The U.S. District Court for the District of Columbia failed to find evidence that Google harmed rivals by limiting their search visibility.

While Google was cleared in this aspect of a DOJ antitrust lawsuit that began in 2020, Google will still be in court starting Sept. 12. Google will defend claims relating to its Search Ads 360 product, as well as deals the company has struck to ensure it is the default search engine on mobile devices and browsers.

Why we care. It will be worth watching to see whether Google is found guilty of stifling competition in ad buying or in its mobile phone and browser deals – and whether any of this ultimately leads to any changes for search marketers.

Claim: Google weakened Specialized Vertical Providers (SVPs). Google was accused of harming niche companies (e.g., Expedia or TripAdvisor in travel; OpenTable in restaurant reservations; Amazon or eBay in shopping). Specifically by:

  • Limiting the visibility of SVPs in Google’s search results.
  • Demanding that SVPs make their data available to Google on terms no less favorable than it does to others.
  • “With respect to those allegations, Plaintiffs have not demonstrated the requisite anticompetitive effect in the relevant markets to make out a Section 2 prima facie case,” wrote judge Amit P. Mehta.

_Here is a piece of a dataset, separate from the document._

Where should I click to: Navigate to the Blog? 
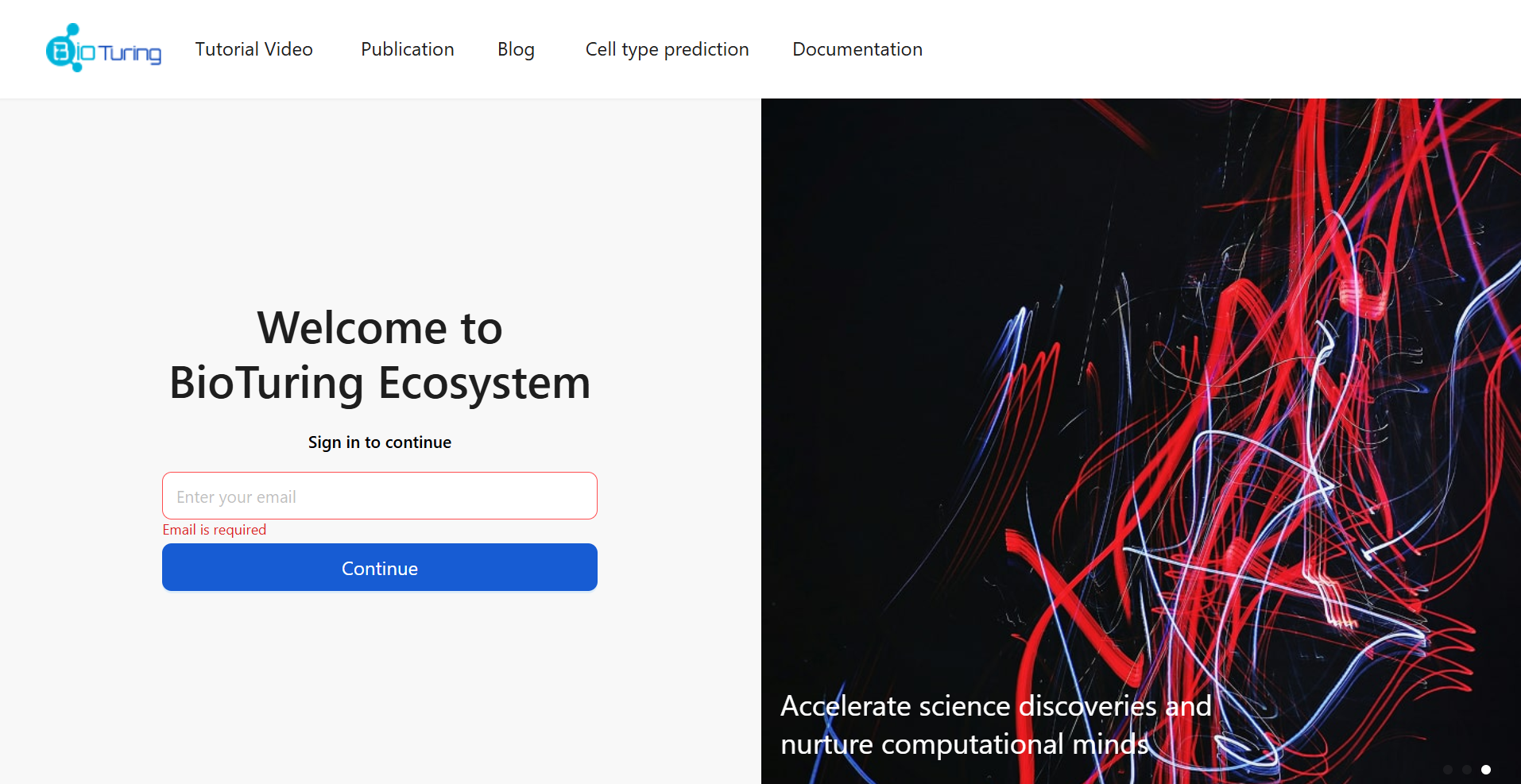(x=515, y=48)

Claim: Google uses Search Ads 360 to thwart competitors. Google remains accused of “harming competition by delaying the implementation of various SA360 product features for Microsoft Ads that have long been available for Google Ads, thus harming Microsoft’s ability to compete.” Other rival tools mentioned were Skai, Marin and Adobe.

Google launched a new version of SA360 in February 2022, which added four features (call extensions, dynamic search ads, responsive search ads and local inventory ads), and said it was testing a fifth missing feature (auction-time bidding) at issue.

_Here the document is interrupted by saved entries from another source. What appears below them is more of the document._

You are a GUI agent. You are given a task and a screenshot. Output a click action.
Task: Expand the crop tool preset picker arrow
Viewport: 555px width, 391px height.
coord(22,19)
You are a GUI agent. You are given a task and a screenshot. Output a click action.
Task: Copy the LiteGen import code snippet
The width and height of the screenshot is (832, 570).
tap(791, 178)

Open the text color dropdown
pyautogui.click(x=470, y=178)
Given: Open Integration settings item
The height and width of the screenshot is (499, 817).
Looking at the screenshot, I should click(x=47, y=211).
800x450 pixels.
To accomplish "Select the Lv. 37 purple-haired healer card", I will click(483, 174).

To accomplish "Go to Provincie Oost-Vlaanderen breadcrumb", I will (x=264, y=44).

  • “…there remains a genuine dispute of material fact with regard to the anticompetitive effect of Google’s disparate development of SA360’s ad-buying features. Summary judgment is therefore denied as to that part of the Attorneys General’s claims,” Mehta wrote.

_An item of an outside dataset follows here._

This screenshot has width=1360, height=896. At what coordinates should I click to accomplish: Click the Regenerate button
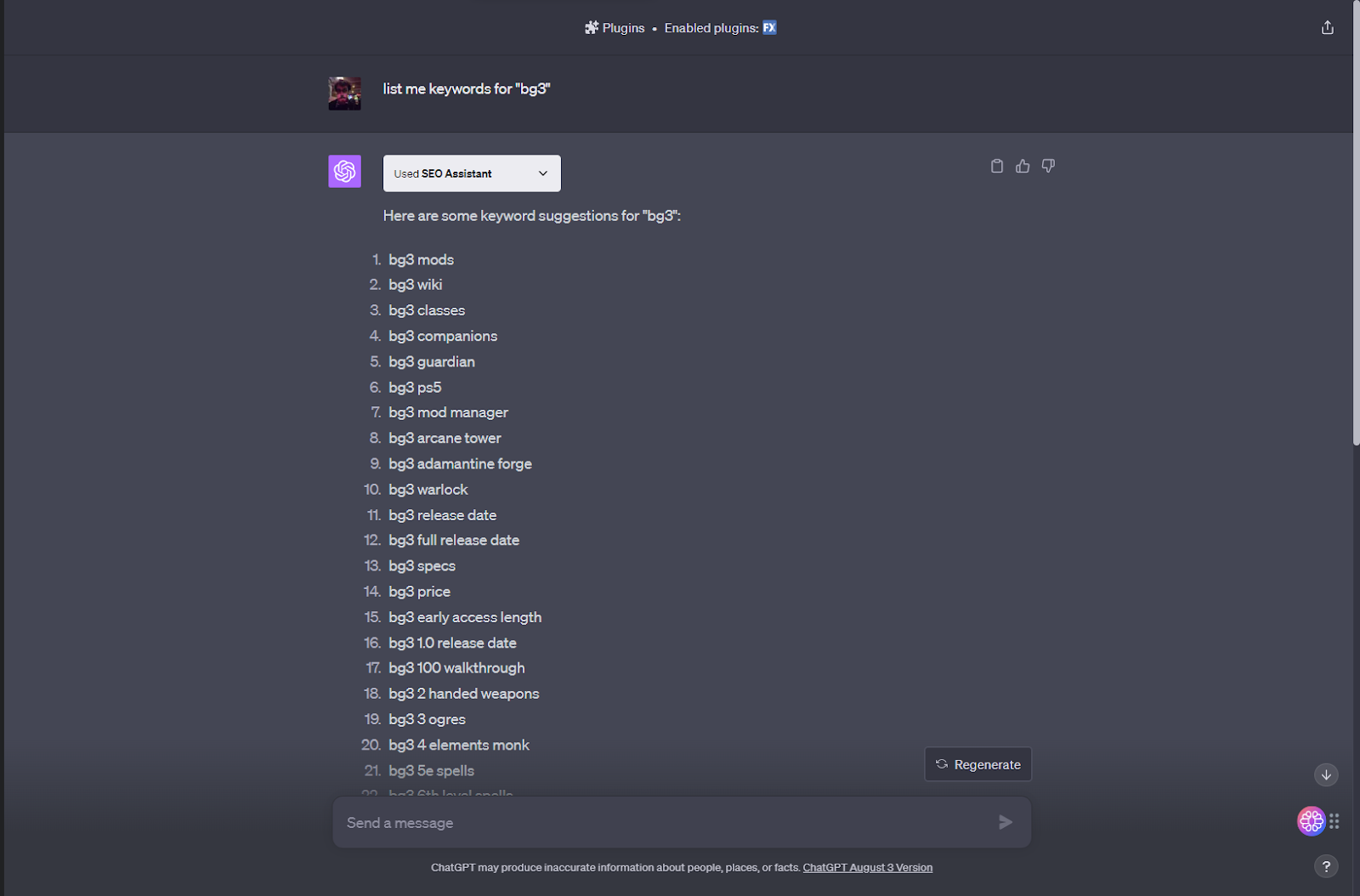coord(978,764)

What Google is saying. Google published the following statement via Court dismisses state AG claims about Google Search:

  • “We appreciate the Court’s careful consideration and decision to dismiss claims regarding the design of Google Search. Our engineers build Search to provide the best results and help you quickly find what you’re looking for. People have more ways than ever to access information, and they choose to use Google because it’s helpful. We look forward to showing at trial that promoting and distributing our services is both legal and pro-competitive,” said Kent Walker, Google’s President of Global Affairs & Chief Legal Officer.